[WHAT TO PRODUCE]
When you copy the entries, omit the images and keep every word as it is.

Stored data:
* * *
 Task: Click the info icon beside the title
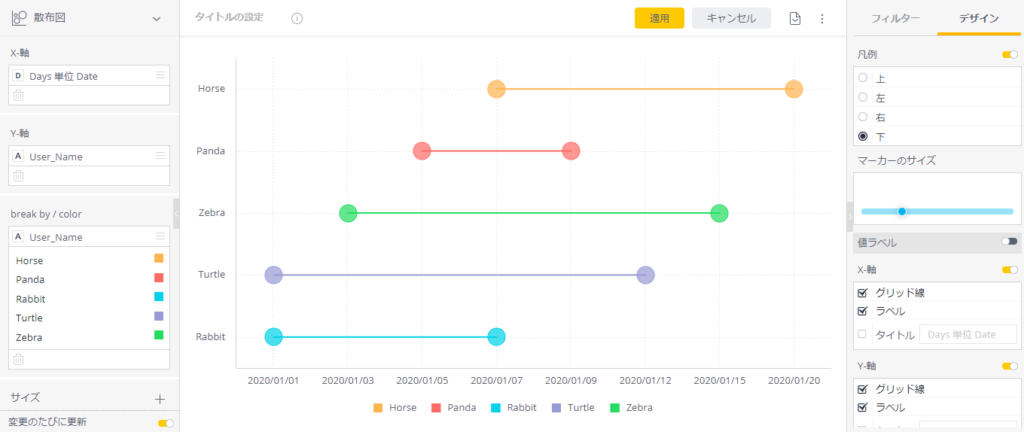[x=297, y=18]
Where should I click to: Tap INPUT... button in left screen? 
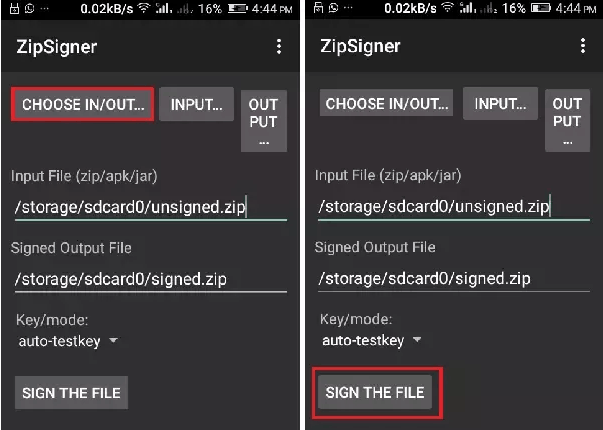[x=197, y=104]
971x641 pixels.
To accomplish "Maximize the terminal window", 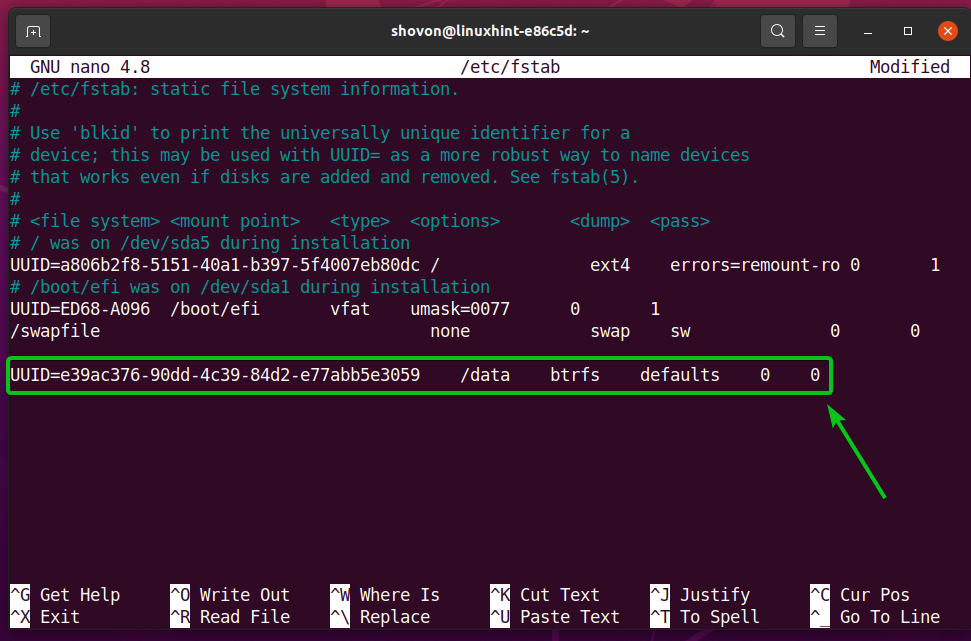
* * *
[RESULT]
 Task: Click the info icon beside the title
[x=297, y=18]
Where should I click to: Tap INPUT... button in left screen? 
[x=197, y=104]
971x641 pixels.
To accomplish "Maximize the terminal window", 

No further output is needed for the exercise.